Manhattan

Planear es una de mis manías. Llegué, como es mi costumbre, con cuaderno y lapicera en mano. Dispuesta a hacer mía esta ciudad en tres meses. No entraba en mis cálculos que fuera Manhattan la que se apropiara de mí. Pero así fue. Semana tras semana. Me descubrí queriendo pasear por esas calles la vida entera.

Me enamoré. Cerré los ojos y quise que me dejaran morir ahí. En medio de sus barrios, sus parques, sus teatros, sus museos. Me fascinó el talento concentrado. La diversidad de culturas, razas y religiones. Manhattan es oportunidad. Competencia. Energía. Delirio.

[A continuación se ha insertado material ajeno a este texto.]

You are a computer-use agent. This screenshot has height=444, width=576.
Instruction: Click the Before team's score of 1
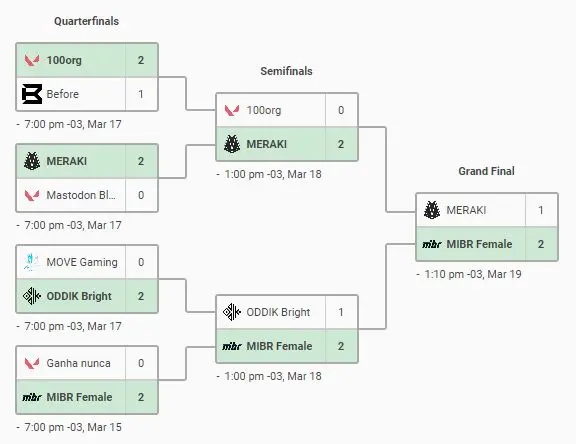pos(141,94)
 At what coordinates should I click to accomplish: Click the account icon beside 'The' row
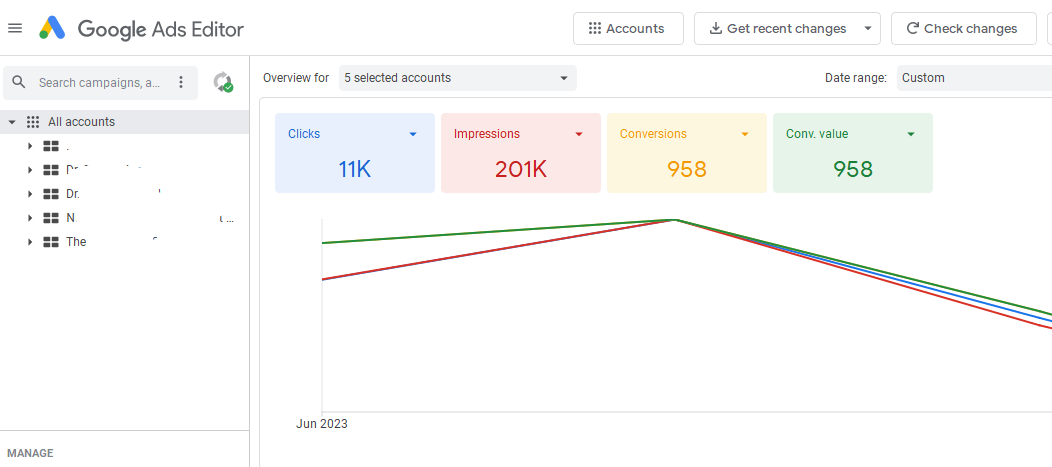(x=51, y=242)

Sólo me gustaría que quedara en otro país. Porque Estados Unidos nunca terminará de convencerme. Me gustaría que la estupidez turística de la Estatua de la Libertad, Times Square, el Empire State y las baratijas de I LOVE NY, hablaran de un lugar distinto, lejos, muy lejos. Porque yo me enamoré de otra cosa.

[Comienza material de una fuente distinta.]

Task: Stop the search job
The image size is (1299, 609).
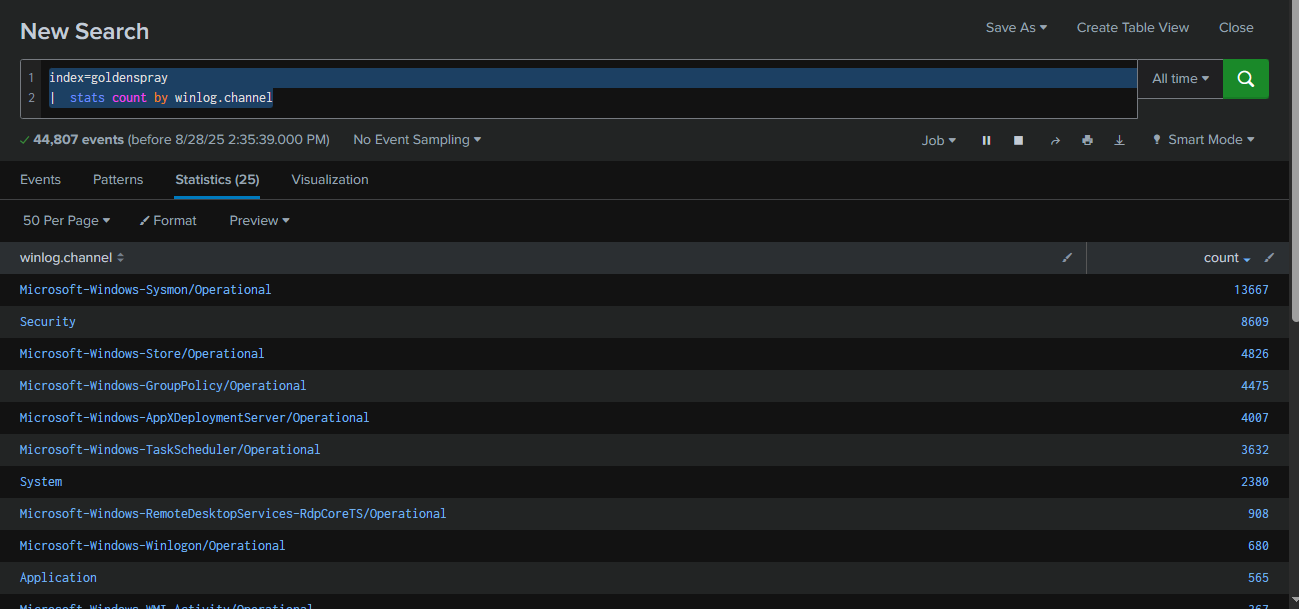Action: (x=1018, y=141)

Es difícil explicar lo que me genera Nueva York. Son sentimientos encontrados, opuestos. Me conquistó su esencia. Me repelió el envase de plástico.

Porque yo he visto lo que pasa cuando cae la noche. Se enciende la ciudad. Hay una luz prendida por cada alma en esta ciudad multitudinaria y alucinante. Pero el cielo está opaco. Muerto. No puedo evitar que me moleste. Que me resulte casi antinatural. Algo adentro mío pide a gritos que los rascacielos se apaguen y me deslumbren las estrellas.

Y yo estuve ahí el 4 de Julio junto al Río Hudson. Su pirotecnia de miles de dólares inundó mi vista por 30 minutos. Confieso que me causó tristeza. Cuando se hizo el silencio y quedaron los espirales de humo bailando en el aire… la sensación fue de vacío.

Como si no hubieran entendido nada. Como si no supieran por qué se les llama artificiales a esos fuegos. Ni que las estrellas no tienen precio.